---------- PROVIDED INFORMATION ----------

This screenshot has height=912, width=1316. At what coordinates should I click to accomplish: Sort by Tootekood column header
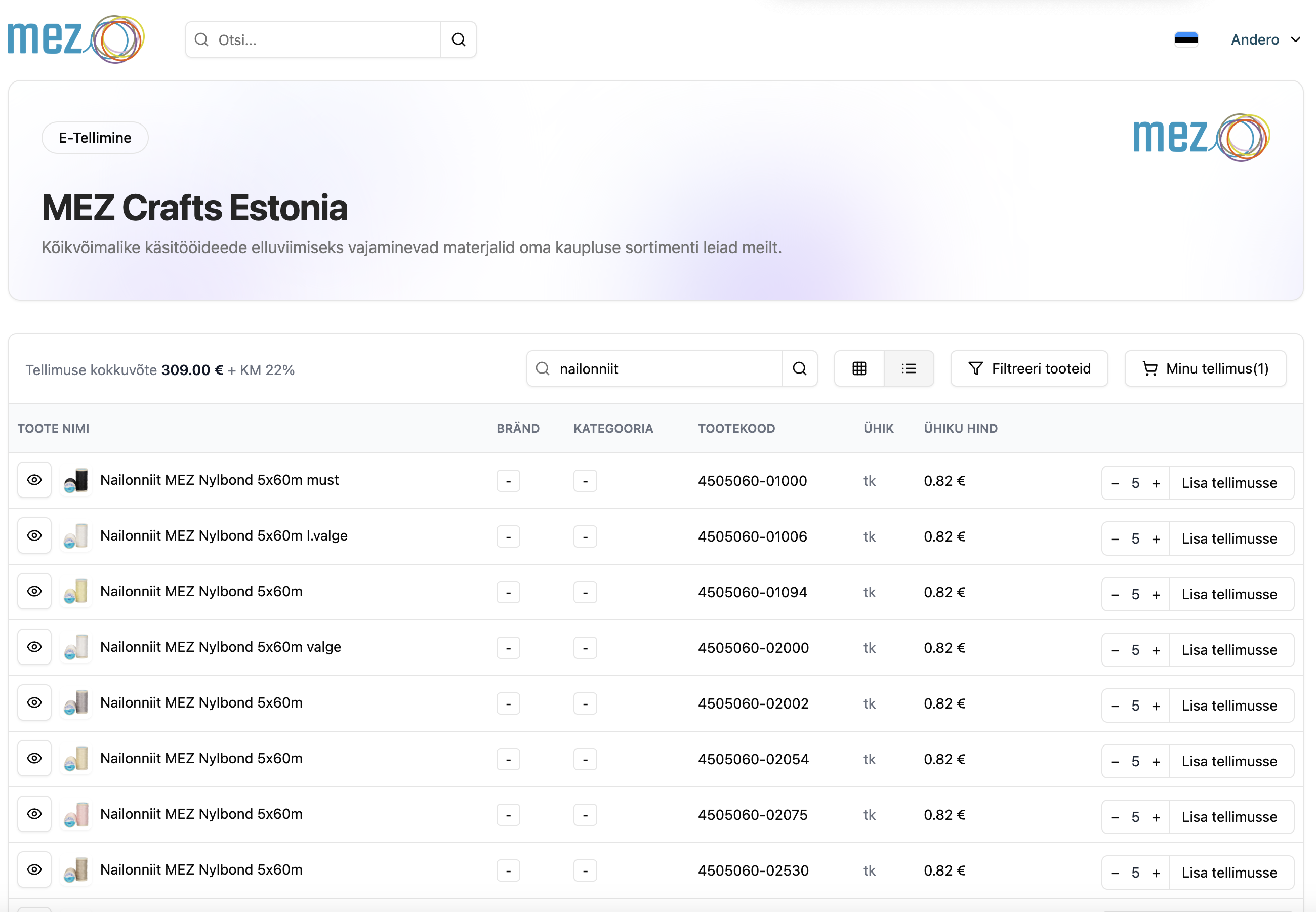pyautogui.click(x=736, y=429)

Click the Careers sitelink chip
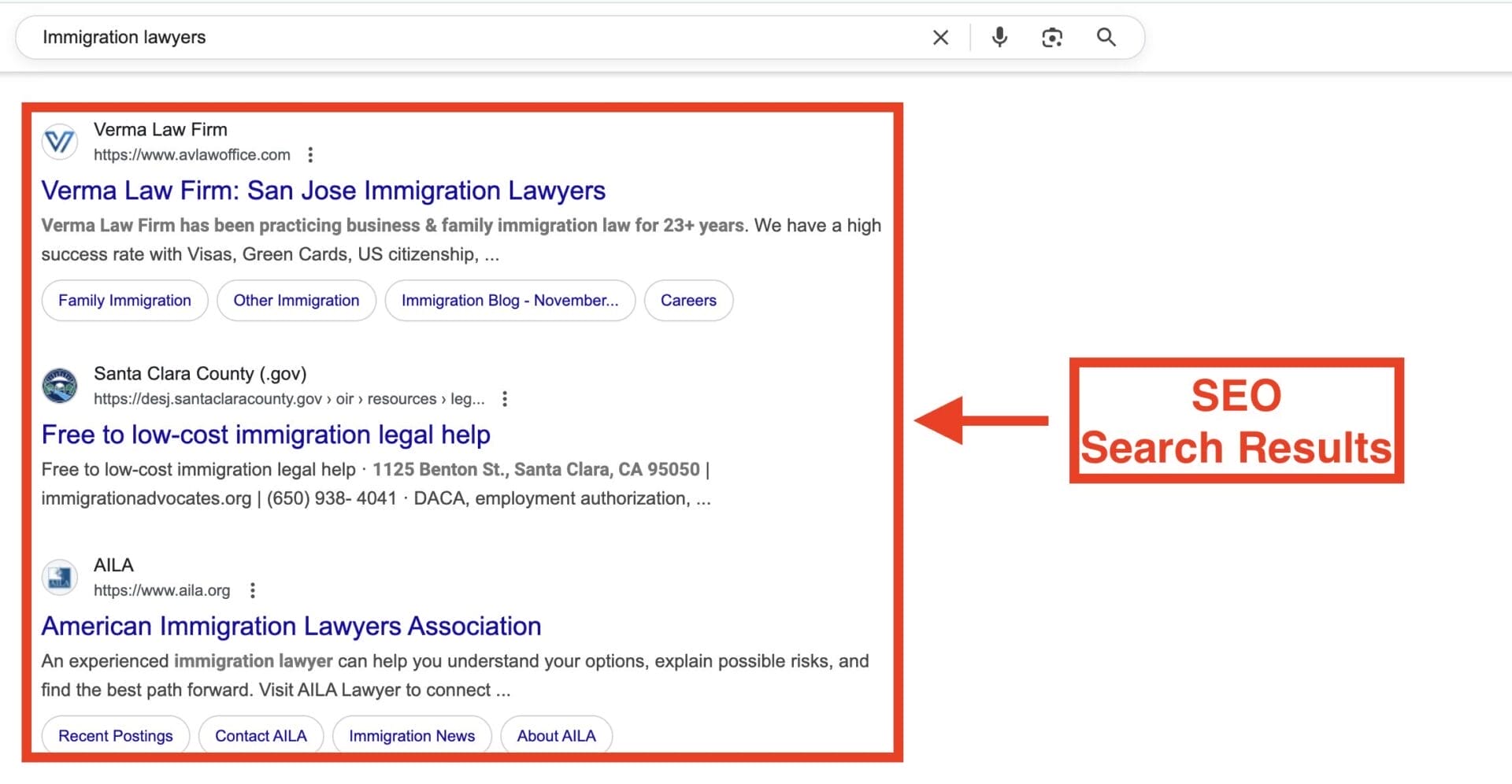click(688, 300)
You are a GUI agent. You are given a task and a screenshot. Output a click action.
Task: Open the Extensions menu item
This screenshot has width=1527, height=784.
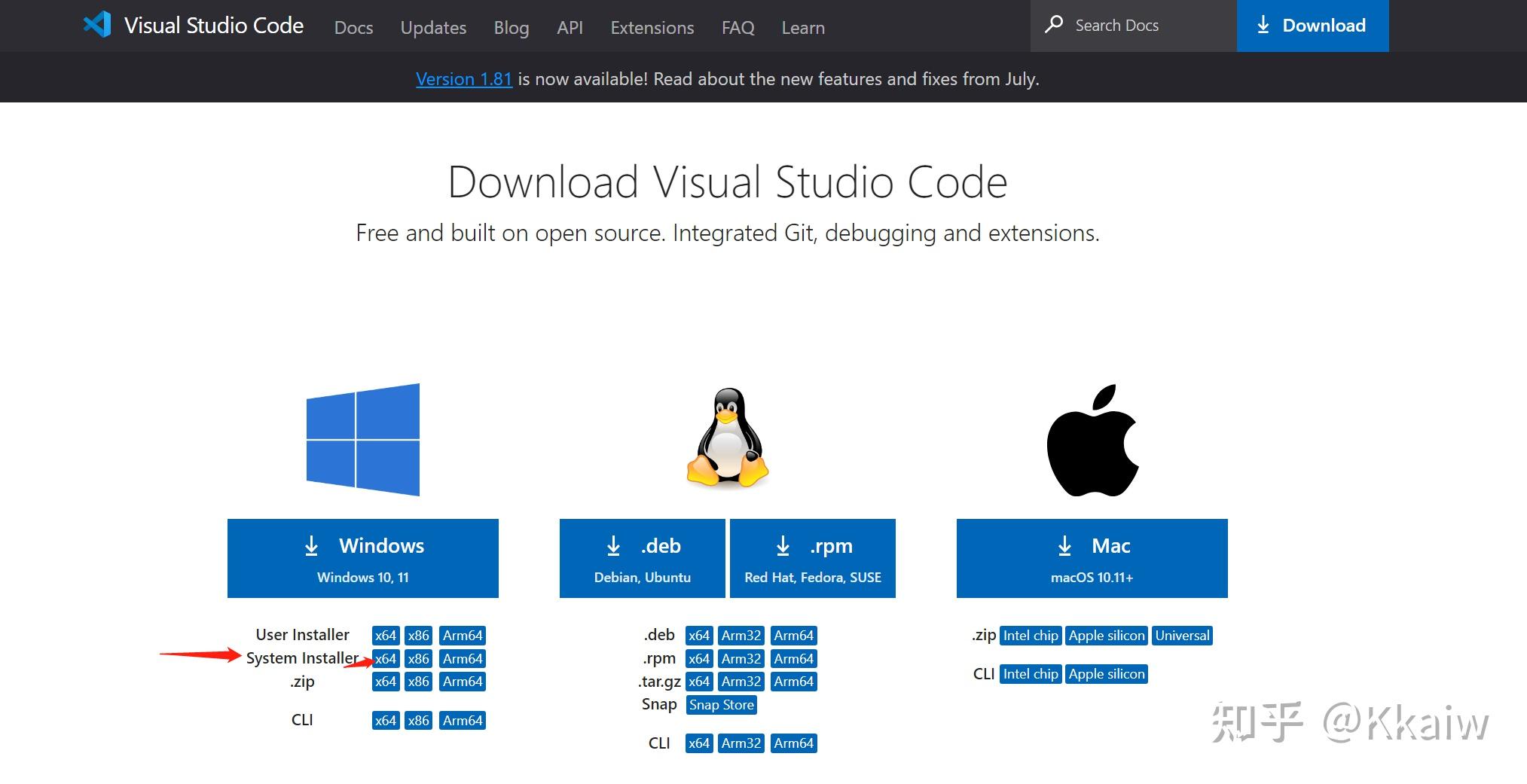point(651,27)
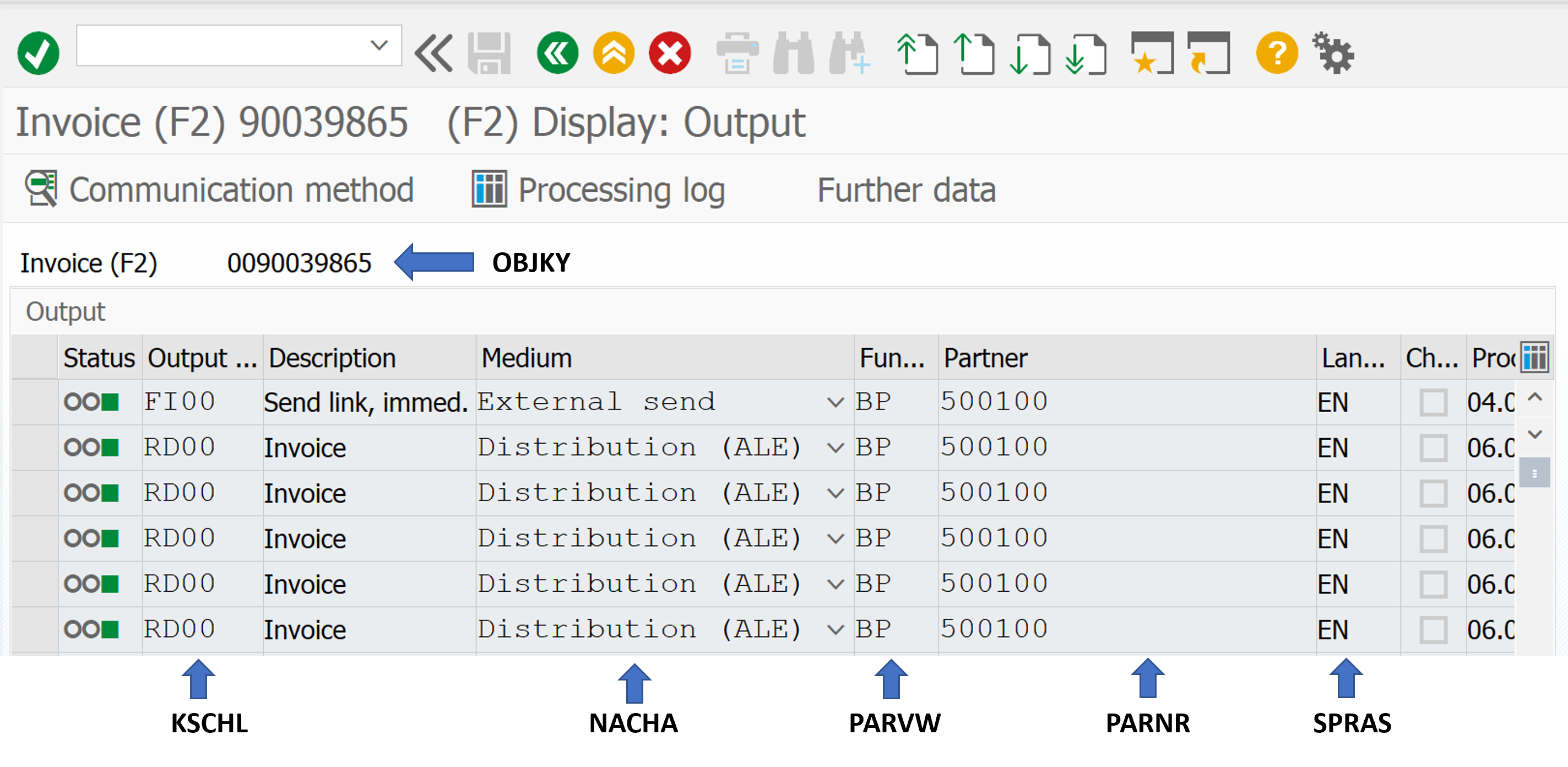Click the yellow Exit up-arrow icon
The width and height of the screenshot is (1568, 767).
[614, 53]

----------

When you copy the entries above, reproduce each line exactly and leave out any pictures.

[RESPONSE BELOW]
This screenshot has height=912, width=1316. At what coordinates should I click to accomplish: Sort by Tootekood column header
pyautogui.click(x=736, y=429)

Click the Careers sitelink chip
click(688, 300)
You are a GUI agent. You are given a task and a screenshot. Output a click action.
Task: Open the Extensions menu item
This screenshot has width=1527, height=784.
point(651,27)
Click the yellow Exit up-arrow icon
The width and height of the screenshot is (1568, 767).
[614, 53]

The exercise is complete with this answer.